Уже в сумерках, едва волоча ноги, мы одолели подъем на Таганай, добрели до домика метеостанции и увидели в окне лицо Роберта, освещенное настольной лампой.

Ночью, в три часа по местному времени, в полночь по Гринвичу, Роберт выходил замерить показания приборов. Вокруг в продуваемом ветром мраке спали хребты. Посвечивая фонариком, отогнав от себя мешающих ему собак Бойко и Якута, Роберт включил попискивающий передатчик. Он вписал в тетрадь цифры и, положив ладонь на ключ, отстучал сводку в ночной эфир. Он завел будильник — через три часа снова выходить на связь — и лег спать.

Утром меня разбудил грохот жести на крыше. Начинался пасмурный ветреный день.

Пьем чай вместе с купчихой Кустодиева, глядящей на нас со стены. Рядом с купчихой — книжные полки, на которых толстые журналы и романы. Вдали от людей, особенно в зимнее ненастье, когда лишний раз не выйдешь из дома, тут немудрено и заскучать. За десять дней, пока поднимется смена, и начитаешься, и наглядишься в крошечный экран телевизора «Юность», и намолчишься. Говорить-то особенно не о чем. Говоришь, конечно, какие-то вялые слова, так, по привычке, то ли сам с собой, то ли с напарником. Ты его знаешь, как себя, он тебя знает как себя — десять суток вместе, а сколько их уже было, таких десять суток… Хорошо хоть не раздражает он, напарник. Притерпелись. Притерлись. Как-то не сговариваясь, стали вместе дежурить с Борисом, инстинктивно почувствовали свою совместимость. И остальные так же.

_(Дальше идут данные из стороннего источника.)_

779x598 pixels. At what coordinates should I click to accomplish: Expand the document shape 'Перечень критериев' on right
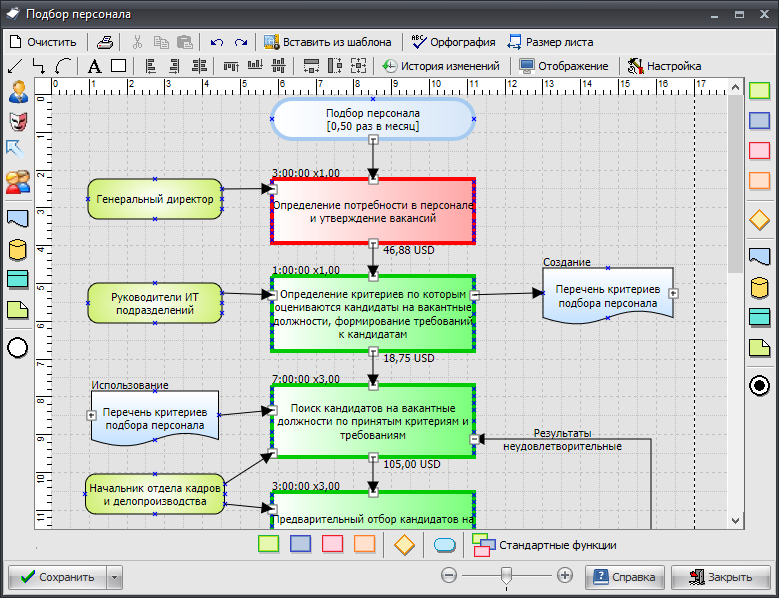pos(673,294)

Полвека стоит на Таганае домик метеостанции. Рядом с ним — новый дом, попросторнее. С утра в нем хлопочет начальник метеостанции Владимир Пономарев, наш проводник, консультант и товарищ. Построить дом на горе — дело хлопотное. Трактор есть, но и на нем не шибко навозишься. Иной раз так застрянет, что едва гусеницы видны. Благо, второй трактор собрали, можно сказать, из лома. Когда два тягача — оно лучше.

Однако и за ними опять-таки уход требуется. Запчасть какую добыть — задача со всеми неизвестными. Хватает дел и на горе, и внизу. Без электричества станция жить не может. Ветряк накручивает ватты. Редко на Таганае не дует, но бывает и тишь. Тогда надо заводить движок. Кому следить и за тем и за другим? Самим же. А еще радиоаппаратура, приборы. Жилье, дрова, провиант. Это только кажется: сиди, наблюдай и передавай погоду. Тут полное самообслуживание.